* Written exercise a *
Can you write out the section of the receiver and driver test passage that starts with the words "To switch the port" and ends with "(VID = -200mV)"?
##### Passage provided
Failsafe “open” is best demonstrated using Port 1. Simply
move the “SEL1” (7) jumper to the VH position to place
Port 1 in RS-485 mode (note that ICC drops to 1.1mA, if
“DE2” is “LOW”). In this configuration, A1 and B1 float (5kΩ
pull-down resistors only connect in RS-232 mode), but RA1
(measure at the “RA1 (RB)” test point to the left of jumper
(24)) remains high due to the failsafe “open” functionality.
This combination of failsafe “open”, “shorted”, and
“terminated but undriven” yields a “full-failsafe” Rx. Switch
the “SEL1” jumper back to the "LOW" position.
To switch the port 2 Rx output state leave the “B2” jumper
installed, remove the “A2” jumper, and install the A2 Rx bias
jumper, “J12” (11). The “RXBIAS-VCC” (25) jumper now
drives the A2 input voltage to VCC, which switches RA2 low.
Removing the “RXBIAS-VCC” jumper, and connecting a
power supply between the “RXBIAS” banana jack and GND
now sets the Rx differential input voltage, via A2, and varying
this supply switches the Rx output state. For example, with
the RXBIAS supply = 0V (VID = 0V) RA2 is high, and
increasing RXBIAS to at least +200mV (VID = -200mV)
switches the output low. When finished, remove jumper
“J12”.
To disable the RA2 output via the active low RXEN2 pin,
move jumper “RXEN2” (18) to the “VH” position. Note that
the RB2 internal current source still keeps this output high.
Move the “RXEN2” jumper back to the “LOW” position,
remove the “RXBIAS” power supply and the “B2” jumper,
and reinstall the “RXBIAS-VCC” (25) jumper.
DRIVER TESTS
Tx DC output levels are independent of Tx speed setting. In
the default configuration, the driver input, DY2, is low, so the
Tx non-inverting output, Z2, is low (≈0.8V), while the
inverting output, Y2, is high (≈3.1V). To switch the output
states, simply move the “DY2” (20) jumper to the “VH”
##########
* Written exercise b *
Can you convert the lines of the records below, from the line containing "the connector drawing?" through the line containing "click(x=162, y=66)", into a JSON list of strings with one string per line, leaving out blank lines and including nothing else?
##### Extracted entries
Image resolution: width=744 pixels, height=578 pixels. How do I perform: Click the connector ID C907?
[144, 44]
##########
##### Extracted entries
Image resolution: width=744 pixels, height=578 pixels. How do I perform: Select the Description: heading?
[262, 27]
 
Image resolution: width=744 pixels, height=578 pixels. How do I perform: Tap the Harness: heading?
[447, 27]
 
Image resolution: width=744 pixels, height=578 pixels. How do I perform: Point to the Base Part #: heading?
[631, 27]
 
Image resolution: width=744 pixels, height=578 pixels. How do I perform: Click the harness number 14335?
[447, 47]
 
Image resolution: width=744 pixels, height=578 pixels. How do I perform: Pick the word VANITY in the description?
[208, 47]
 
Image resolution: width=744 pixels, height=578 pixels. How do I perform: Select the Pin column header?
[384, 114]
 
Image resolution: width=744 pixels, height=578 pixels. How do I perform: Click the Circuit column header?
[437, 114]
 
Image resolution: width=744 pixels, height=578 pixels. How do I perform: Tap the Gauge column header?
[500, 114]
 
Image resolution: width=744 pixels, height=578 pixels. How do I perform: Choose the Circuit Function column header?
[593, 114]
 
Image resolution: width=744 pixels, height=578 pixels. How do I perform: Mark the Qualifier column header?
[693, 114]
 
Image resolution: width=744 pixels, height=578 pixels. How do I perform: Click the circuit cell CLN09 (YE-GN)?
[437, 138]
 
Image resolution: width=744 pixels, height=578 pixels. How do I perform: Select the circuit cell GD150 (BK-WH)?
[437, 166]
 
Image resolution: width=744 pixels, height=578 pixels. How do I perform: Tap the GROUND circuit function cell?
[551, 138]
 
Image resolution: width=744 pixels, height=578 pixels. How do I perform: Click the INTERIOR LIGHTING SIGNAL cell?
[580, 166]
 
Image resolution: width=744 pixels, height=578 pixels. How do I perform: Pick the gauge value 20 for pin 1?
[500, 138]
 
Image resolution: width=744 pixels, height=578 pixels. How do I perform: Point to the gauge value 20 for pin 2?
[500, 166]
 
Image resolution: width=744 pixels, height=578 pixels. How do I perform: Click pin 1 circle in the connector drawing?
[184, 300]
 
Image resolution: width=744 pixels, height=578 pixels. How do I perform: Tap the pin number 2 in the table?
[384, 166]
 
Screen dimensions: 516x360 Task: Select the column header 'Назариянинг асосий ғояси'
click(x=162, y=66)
##########
##### Extracted entries
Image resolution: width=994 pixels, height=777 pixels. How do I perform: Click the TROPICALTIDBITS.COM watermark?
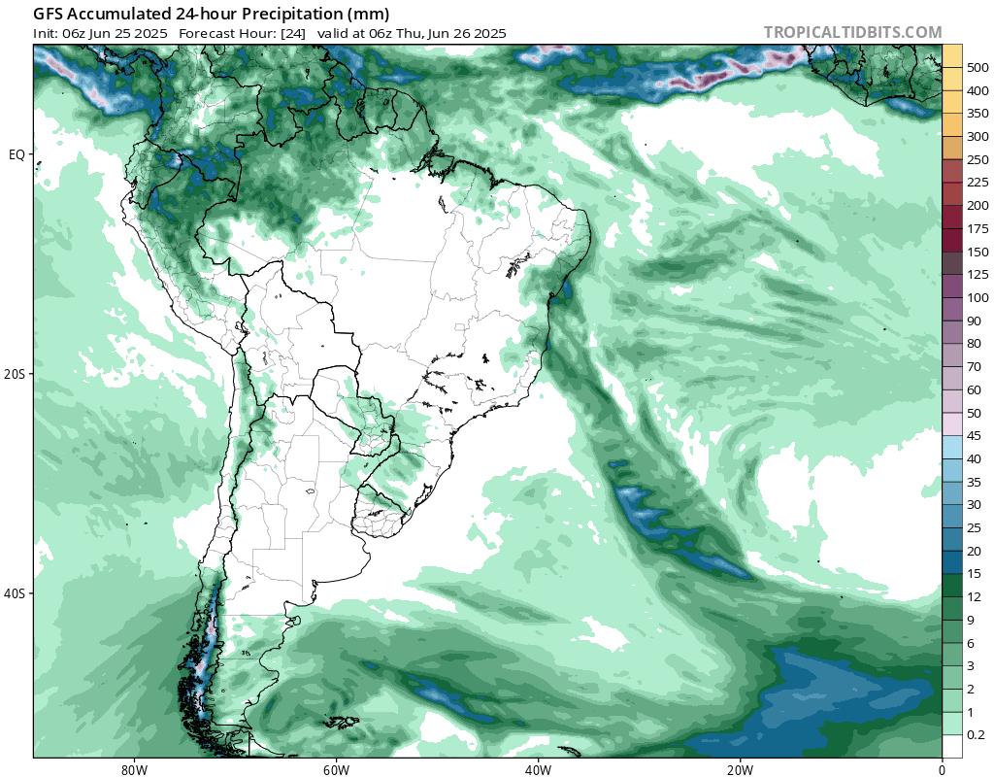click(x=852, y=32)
##########
* Worked answer a *
To switch the port 2 Rx output state leave the “B2” jumper
installed, remove the “A2” jumper, and install the A2 Rx bias
jumper, “J12” (11). The “RXBIAS-VCC” (25) jumper now
drives the A2 input voltage to VCC, which switches RA2 low.
Removing the “RXBIAS-VCC” jumper, and connecting a
power supply between the “RXBIAS” banana jack and GND
now sets the Rx differential input voltage, via A2, and varying
this supply switches the Rx output state. For example, with
the RXBIAS supply = 0V (VID = 0V) RA2 is high, and
increasing RXBIAS to at least +200mV (VID = -200mV)

* Worked answer b *
[
  "Image resolution: width=744 pixels, height=578 pixels. How do I perform: Click pin 1 circle in the connector drawing?",
  "[184, 300]",
  "Image resolution: width=744 pixels, height=578 pixels. How do I perform: Tap the pin number 2 in the table?",
  "[384, 166]",
  "Screen dimensions: 516x360 Task: Select the column header 'Назариянинг асосий ғояси'",
  "click(x=162, y=66)"
]